- Opening Delimiter -

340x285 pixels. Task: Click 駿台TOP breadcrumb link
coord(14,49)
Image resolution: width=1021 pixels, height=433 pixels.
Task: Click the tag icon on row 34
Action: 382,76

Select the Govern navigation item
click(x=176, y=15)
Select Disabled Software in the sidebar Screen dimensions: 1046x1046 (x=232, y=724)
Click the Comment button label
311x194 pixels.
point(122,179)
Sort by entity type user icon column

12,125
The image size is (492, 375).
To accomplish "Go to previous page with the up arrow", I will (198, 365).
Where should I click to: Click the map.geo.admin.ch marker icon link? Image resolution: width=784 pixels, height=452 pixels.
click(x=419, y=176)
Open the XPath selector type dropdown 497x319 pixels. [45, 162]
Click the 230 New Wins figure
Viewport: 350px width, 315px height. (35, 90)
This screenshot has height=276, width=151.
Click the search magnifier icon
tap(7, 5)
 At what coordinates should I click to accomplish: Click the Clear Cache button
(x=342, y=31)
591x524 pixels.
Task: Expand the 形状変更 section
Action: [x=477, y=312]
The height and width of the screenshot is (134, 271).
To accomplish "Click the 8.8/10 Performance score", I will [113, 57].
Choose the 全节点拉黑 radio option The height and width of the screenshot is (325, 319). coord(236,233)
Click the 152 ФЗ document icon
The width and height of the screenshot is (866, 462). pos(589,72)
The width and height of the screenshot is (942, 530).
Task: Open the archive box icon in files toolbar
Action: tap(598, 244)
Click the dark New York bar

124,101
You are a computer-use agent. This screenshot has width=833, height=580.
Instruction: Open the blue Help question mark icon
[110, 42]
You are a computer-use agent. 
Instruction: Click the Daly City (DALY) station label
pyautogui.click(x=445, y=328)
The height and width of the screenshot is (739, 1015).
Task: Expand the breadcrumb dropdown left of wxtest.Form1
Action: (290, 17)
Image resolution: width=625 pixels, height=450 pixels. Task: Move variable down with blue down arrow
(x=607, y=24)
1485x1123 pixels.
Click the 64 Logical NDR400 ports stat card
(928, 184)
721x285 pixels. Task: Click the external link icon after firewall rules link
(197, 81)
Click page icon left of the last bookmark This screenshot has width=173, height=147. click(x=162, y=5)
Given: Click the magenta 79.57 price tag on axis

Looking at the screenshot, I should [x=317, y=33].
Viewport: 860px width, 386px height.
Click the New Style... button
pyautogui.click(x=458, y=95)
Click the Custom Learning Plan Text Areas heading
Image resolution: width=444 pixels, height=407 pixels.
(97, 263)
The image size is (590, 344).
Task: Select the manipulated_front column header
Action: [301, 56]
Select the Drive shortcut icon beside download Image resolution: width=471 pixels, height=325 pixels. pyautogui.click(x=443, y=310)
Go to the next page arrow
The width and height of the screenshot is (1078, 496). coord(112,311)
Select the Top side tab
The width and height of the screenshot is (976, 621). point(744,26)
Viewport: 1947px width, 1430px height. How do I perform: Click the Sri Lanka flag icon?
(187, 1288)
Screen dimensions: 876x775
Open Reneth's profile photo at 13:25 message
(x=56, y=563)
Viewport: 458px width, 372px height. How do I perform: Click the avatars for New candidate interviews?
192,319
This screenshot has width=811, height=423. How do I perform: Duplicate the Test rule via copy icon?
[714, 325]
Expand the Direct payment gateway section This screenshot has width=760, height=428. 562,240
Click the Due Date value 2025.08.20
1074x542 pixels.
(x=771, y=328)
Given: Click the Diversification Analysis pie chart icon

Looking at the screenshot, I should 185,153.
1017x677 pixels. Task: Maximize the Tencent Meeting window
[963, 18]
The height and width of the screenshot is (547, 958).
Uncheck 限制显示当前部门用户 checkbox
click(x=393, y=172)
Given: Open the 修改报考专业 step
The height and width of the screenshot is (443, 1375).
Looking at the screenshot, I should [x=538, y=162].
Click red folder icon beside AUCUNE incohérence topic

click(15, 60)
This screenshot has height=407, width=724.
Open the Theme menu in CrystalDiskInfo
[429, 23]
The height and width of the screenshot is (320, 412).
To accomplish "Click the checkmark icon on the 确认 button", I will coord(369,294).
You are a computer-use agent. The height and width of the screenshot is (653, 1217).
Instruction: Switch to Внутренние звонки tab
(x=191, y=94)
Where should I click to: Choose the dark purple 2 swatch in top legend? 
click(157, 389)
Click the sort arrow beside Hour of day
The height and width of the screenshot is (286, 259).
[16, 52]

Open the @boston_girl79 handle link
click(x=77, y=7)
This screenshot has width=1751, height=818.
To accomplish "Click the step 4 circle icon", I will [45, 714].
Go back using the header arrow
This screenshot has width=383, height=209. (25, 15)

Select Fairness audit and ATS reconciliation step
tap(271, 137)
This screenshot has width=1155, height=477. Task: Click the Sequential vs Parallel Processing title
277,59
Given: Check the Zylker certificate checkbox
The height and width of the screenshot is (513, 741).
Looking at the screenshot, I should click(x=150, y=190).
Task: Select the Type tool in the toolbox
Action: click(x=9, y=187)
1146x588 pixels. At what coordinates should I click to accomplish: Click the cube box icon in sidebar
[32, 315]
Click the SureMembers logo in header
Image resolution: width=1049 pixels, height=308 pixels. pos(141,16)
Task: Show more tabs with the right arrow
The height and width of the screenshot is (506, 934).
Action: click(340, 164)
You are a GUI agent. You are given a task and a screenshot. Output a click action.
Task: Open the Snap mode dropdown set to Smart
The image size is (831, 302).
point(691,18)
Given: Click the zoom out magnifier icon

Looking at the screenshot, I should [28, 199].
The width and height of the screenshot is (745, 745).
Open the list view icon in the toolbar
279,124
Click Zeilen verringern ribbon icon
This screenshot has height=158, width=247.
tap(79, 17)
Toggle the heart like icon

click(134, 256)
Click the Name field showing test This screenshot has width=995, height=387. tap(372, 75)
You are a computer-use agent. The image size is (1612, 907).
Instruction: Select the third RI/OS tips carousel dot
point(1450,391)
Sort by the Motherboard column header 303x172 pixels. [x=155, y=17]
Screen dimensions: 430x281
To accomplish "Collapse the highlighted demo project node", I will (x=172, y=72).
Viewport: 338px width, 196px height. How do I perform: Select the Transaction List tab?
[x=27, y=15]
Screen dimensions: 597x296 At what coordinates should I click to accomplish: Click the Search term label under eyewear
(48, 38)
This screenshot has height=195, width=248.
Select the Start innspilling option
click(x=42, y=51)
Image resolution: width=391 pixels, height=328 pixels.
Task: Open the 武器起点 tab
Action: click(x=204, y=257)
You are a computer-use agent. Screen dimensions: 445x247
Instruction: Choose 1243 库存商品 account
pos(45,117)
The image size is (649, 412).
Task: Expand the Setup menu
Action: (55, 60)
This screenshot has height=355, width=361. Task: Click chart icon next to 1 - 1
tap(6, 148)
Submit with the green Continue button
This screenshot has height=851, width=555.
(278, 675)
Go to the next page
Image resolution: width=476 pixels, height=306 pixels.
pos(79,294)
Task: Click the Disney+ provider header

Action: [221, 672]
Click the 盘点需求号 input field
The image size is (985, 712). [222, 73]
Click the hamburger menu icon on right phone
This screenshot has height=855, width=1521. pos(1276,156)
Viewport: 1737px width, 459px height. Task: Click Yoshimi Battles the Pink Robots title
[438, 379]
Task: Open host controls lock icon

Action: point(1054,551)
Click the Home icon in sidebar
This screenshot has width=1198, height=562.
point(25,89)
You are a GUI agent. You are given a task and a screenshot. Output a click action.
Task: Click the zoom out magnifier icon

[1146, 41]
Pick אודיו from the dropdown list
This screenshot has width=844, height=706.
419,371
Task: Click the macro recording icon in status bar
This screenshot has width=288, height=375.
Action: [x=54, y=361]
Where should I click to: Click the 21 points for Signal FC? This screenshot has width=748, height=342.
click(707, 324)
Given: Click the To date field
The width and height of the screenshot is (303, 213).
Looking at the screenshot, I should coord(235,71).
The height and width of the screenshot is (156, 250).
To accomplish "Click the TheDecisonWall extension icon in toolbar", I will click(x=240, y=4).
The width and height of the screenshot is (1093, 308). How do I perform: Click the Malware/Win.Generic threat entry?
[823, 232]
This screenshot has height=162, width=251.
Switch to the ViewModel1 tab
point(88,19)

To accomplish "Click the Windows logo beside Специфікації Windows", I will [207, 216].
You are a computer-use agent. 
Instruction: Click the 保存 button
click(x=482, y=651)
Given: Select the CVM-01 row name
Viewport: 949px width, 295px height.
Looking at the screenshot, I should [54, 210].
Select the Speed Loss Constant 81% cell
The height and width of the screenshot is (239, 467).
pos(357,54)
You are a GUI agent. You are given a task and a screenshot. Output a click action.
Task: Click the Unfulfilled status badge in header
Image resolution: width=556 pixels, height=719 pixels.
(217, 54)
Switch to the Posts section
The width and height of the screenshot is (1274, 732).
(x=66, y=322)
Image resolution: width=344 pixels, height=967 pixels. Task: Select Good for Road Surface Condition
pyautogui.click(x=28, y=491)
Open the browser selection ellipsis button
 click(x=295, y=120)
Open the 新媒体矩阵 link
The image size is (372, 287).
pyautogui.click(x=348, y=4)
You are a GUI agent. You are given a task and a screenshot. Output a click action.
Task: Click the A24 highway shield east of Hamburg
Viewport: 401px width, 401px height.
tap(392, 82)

- Closing Delimiter -

• Prompt
Tell how many lines in the material above include the word "status", giving the number only.

• Answer to this task
2